The Admin UI is currently primarily organized around time series graphs. However, in addition to time series, we currently record major "events" that occur whenever a significant cluster state change occurs. These events currently consist of node membership changes and DDL changes.
Due to the nature of these changes, they may correlate strongly with visible changes in our time series; for example, a node going down temporarily may result in an increase in traffic to other nodes, or a significant amount of rebalancing traffic. Schema changes may result in increased error counts if they break an application, or in the case of large tables may result in a lot of internal traffic to alter an index.
In order to help clarify this to users, we are going to attempt to overlay these events visually on the graphs. Some of these events (such as a new node joining) occur at an immediate instant in time; others, such as a schema change or a node being down, occur over a period of time. In either case, these can be overlaid as vertical markers on our graphs with a time axis.
Three parts to completing this enhancement:
There is design work in progress to find an acceptable appearance for the overlays; that may include a decision as to whether events are always visible overlaid, or whether they can be toggled through some mechanism. However, much of the technical work can be
I'm in for having these events to be _always_ visible on the timeframe selected, rather than having a toggle.
Here's my preferred visual to implement the time range on graphs:

Other ideas are:


After some work towards this implementation, we have noticed a few issues with very large numbers of events:
A proposed alternative solution is to develop a single "events" timeline that will display above the graphs. This would replace "events over graphs", as well as the "events list" on the right-hand summary bar.
This control, when designed, would be more insulated from issues arising from large number of events.
The current designs are still seen as being adequate for our current goals of supporting 10-node clusters well. Issues with huge number of events do not become intractable until clusters and applications reach a somewhat larger scale.

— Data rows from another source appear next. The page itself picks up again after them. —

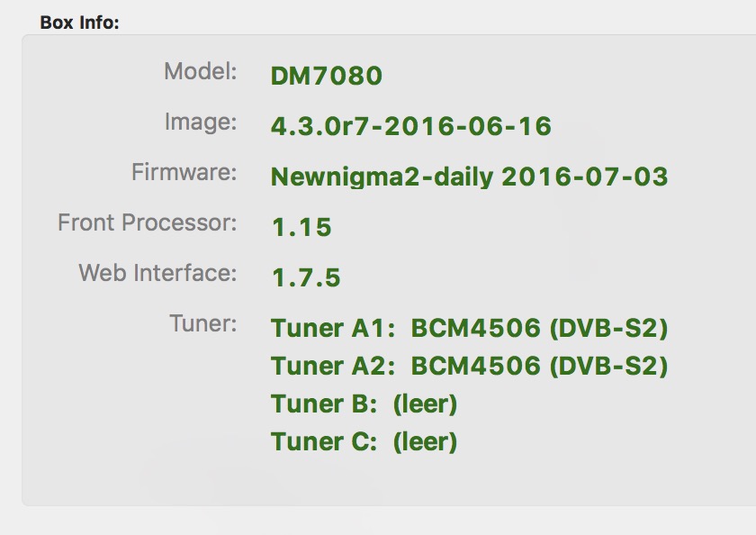Click the Newnigma2-daily 2016-07-03 firmware value
The height and width of the screenshot is (535, 756).
click(469, 177)
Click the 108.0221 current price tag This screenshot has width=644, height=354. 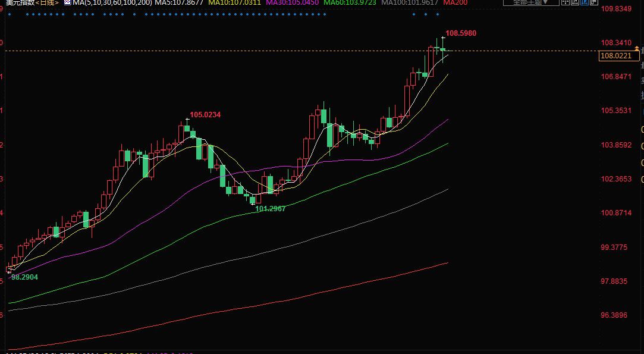point(616,56)
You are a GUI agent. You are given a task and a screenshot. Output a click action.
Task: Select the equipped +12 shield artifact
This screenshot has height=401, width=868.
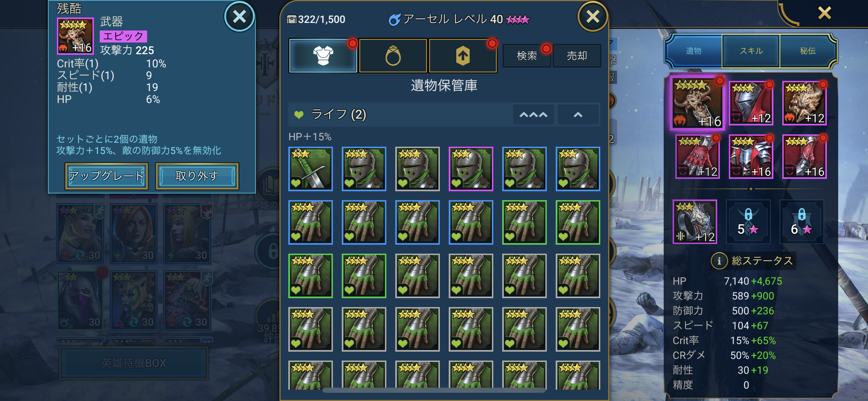(x=804, y=103)
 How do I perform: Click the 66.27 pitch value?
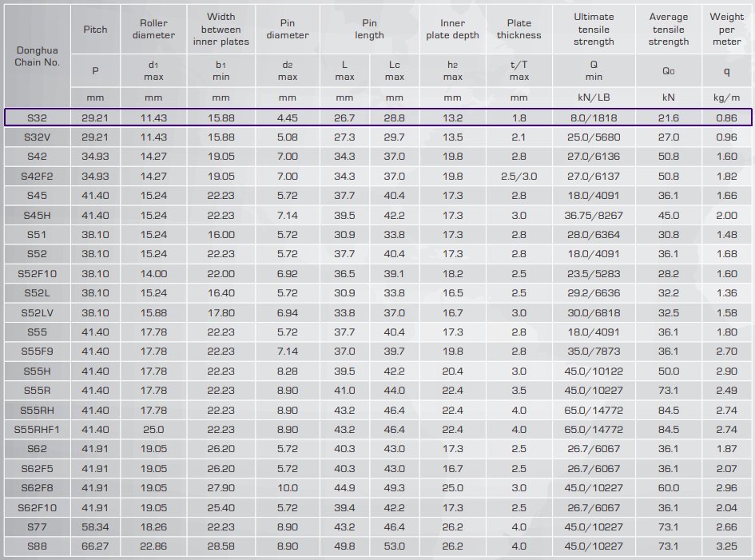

That scale is an inevitable target for our UI, so we are recording this alternative solution here; however, for the 1.0 timescale we are continuing with the current events-on-graph design.
@mrtracy
This is what the alternative solution might look like:

Perhaps we can allow some sort of toggles on top of the current implementation to avoid some obvious problems, or make them optional at least. Here's an idea of what that might look like:

I like the second (more compact) one better, especially if I can hover over one of those dots and have it tell me about the event or highlight the event in the event list.
That's the plan, @petermattis.

@vivekmenezes suggested to take out the midpoint (diamond icon) of the events, and currently this work is reprioritized to be done after @mrtracy tackles some bugs.
moving to 1.1 milestone
For our 1.2 scope, here are the acceptance criteria that we need to meet. @kuanluo It would be great if we could get a first pass design within the next week or so. Let me know if you need more time.
Acceptance Criteria
Supported User Flow
Step 1: Identify that an event occurred at a time period that may or may not have resulted in a change in performance metrics.
Step 2: Dig in deeper to get more actionable insights and context on the event
Step 3: Get pointed towards more information that users can use to take action and resolve the problem.
Feature Specification
Design States Needed
Edge Cases
@kuanluo FYI, I just added in two states for the jobs metrics - paused and resumed. We probably want to surface what this looks like there.

To address 1, we discussed a heatmap approach where all events are presented on the same height. The darker the color, the more events are overlapping in the same period of time.

To address 2 & 3, the proposal is to make the events in the log clickable. On hover, it will highlight the corresponding event on the graph. Once clicked, it will expand to show the full info.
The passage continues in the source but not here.